Début de la saison touristique : les parcs d'attractions pourvoyeurs d'emploi

Ce samedi premier avril, la plupart des parcs de loisirs belges ouvrent leurs portes pour le début de la saison estivale. Nous serons des millions à arpenter les allées de Pairi Daiza, les chemins des grottes de Han ou les manèges de Walibi. C'est d'ailleurs dans ce dernier parc que nous nous sommes rendus ces dernières semaines pour y suivre le processus de recrutement des travailleurs saisonniers.

8 000 candidats, 600 places !

En période hivernale, le parc wallon, propriété du groupe français Compagnie des Alpes, fonctionne avec une grosse centaine d'employés. Mais en période estivale, six cents personnes viennent compléter les effectifs. Parmi eux, près de la moitié sont des étudiants qui travailleront quelques semaines, mais l'autre moitié est composée de travailleurs saisonniers. Pour la plupart, c'est l'assurance de sept mois de boulot. D'ailleurs, ils sont nombreux à revenir année après année. Le barème salarial dépend des conventions collectives, différentes selon que l'on travaille dans la restauration ou pas, mais on table sur onze euros de l'heure.

Le parc recherche du personnel pour les attractions, bien sûr, mais aussi pour les boutiques, l'accueil, l'entretien ou la restauration. Pour cette dernière fonction, nombre de postulants disposent déjà d'une expérience dans le milieu. Las des horaires coupés et des journées interminables, ils optent pour un travail plus régulier que peut leur proposer le parc, même si les journées sont fatigantes.

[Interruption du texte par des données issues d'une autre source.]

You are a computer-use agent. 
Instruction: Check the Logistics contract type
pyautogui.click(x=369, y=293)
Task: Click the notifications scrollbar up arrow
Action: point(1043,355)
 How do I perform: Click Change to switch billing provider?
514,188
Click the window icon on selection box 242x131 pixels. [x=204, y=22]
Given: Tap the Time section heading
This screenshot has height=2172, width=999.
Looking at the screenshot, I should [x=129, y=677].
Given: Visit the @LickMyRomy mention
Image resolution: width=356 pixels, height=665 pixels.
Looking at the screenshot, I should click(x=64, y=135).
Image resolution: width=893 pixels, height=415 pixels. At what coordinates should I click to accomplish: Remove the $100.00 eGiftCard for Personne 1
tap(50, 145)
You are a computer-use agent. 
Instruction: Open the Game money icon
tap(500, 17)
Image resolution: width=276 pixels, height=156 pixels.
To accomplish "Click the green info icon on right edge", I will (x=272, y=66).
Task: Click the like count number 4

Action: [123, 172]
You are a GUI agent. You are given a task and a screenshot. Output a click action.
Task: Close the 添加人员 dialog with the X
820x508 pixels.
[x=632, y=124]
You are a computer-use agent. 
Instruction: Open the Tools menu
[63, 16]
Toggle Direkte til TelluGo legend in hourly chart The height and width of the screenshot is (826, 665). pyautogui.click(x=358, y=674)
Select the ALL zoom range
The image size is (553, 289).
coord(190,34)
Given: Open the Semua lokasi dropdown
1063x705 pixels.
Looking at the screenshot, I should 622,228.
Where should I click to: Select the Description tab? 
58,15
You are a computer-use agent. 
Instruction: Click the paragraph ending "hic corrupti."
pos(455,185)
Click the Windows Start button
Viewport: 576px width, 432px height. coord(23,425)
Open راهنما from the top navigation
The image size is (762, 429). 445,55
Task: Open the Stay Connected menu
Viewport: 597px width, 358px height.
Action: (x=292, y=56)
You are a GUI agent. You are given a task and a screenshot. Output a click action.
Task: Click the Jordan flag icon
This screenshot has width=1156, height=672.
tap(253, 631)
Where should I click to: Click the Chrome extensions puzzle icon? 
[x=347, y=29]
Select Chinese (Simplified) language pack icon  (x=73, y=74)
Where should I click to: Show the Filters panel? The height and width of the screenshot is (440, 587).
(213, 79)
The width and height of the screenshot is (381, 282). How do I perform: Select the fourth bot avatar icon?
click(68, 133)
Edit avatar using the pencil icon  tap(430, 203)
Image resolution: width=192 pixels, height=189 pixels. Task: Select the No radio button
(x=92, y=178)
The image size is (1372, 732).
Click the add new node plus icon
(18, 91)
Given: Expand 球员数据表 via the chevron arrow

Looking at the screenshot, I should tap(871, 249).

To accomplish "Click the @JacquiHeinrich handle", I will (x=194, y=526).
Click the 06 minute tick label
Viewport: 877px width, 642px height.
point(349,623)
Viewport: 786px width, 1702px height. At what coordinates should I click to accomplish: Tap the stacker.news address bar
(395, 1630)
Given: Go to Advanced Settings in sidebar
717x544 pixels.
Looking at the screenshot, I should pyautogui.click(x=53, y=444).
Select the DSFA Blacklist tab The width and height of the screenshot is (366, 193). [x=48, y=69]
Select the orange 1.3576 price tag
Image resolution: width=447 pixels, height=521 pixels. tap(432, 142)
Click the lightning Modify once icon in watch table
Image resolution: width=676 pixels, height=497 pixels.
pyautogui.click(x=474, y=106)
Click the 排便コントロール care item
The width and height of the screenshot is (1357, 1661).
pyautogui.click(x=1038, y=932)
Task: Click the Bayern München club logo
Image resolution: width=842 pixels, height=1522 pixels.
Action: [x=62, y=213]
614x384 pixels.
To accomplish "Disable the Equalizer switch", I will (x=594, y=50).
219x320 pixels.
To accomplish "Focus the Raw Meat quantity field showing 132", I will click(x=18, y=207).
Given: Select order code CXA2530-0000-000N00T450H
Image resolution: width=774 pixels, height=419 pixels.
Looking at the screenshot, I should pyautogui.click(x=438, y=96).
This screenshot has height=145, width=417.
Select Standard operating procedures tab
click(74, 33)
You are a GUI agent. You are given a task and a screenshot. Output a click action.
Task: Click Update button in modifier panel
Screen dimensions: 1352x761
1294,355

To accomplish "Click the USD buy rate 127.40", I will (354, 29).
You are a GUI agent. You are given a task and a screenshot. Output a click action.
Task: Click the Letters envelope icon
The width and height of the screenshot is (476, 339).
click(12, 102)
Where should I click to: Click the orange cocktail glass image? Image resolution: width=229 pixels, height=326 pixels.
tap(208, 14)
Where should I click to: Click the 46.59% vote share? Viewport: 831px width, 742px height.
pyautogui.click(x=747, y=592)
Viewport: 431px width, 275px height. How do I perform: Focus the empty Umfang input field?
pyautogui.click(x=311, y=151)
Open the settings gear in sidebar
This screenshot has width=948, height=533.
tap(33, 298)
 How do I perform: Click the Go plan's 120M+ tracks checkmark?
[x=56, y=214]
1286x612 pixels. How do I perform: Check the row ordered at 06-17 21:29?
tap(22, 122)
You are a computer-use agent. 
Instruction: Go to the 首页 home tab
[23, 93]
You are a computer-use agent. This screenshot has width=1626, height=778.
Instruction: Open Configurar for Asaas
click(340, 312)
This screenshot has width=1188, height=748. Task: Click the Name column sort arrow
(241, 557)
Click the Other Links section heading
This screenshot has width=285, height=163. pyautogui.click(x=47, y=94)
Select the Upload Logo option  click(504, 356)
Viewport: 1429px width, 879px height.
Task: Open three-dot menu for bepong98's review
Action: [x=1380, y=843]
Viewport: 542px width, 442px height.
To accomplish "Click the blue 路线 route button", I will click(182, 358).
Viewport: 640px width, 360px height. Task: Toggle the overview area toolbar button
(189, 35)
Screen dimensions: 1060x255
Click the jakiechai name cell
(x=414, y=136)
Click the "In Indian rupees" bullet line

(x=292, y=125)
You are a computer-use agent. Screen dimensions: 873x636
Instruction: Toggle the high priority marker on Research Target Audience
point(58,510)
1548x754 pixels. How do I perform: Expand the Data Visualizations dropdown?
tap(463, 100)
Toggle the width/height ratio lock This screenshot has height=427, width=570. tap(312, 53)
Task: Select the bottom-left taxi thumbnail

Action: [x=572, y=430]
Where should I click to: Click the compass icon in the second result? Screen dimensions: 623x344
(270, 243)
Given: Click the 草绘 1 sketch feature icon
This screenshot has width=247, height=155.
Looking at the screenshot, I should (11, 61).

Mais avant d'en arriver là, il y a le processus de recrutement. Il est plutôt rapide pour les étudiants, qui passeront quelques tests de personnalité et de mise en situation, mais il est beaucoup plus contraignant pour les saisonniers. Car pendant leur période d'activité, ils seront véritablement considérés comme membre du personnel. C'est pourquoi en plus des exercices similaires à ceux des étudiants, ils devront suivre une semaine complète de formation. Encadrés par des formateurs du Forem, ils recevront alors un diplôme d'agent d'accueil dans le secteur du tourisme.

Sens de l'accueil et du contact

Un pan de la formation est axé sur la gestion de conflits. Forcément, avec près d'un million trois cent mille visiteurs accueillis l'an dernier, il peut y avoir du stress ou de l'agressivité de la part de ces derniers. Les candidats jobistes doivent pouvoir gérer ces situations dans le calme et la bonne humeur. Et pour bien enfoncer le clou, la journée d'intégration pendant laquelle les nouveaux employés signent leur contrat recèle encore quelques pièges. Alors qu'on leur promet une "journée visiteurs" pendant laquelle ils peuvent profiter des attractions, celles-ci tombent bizarrement en panne. Les files d'attente sont interminables et les "visiteurs" sont baladés en vain dans tout le parc. Le personnel, quand il daigne répondre, se montre extrêmement désagréable, ce qui a le don d'agacer ceux qui n'ont pas compris qu'il s'agissait du test ultime : montrer ce qu'il ne faut pas faire !

Heureusement, après une dernière mise au point, les nouveaux employés pourront enfin profiter de quelques attractions. Il y a de fortes chances que ce soit la seule fois de la saison, car le parc ouvre ses portes ce premier avril. Pour ces centaines de saisonniers, le début des vacances correspond à la reprise du travail.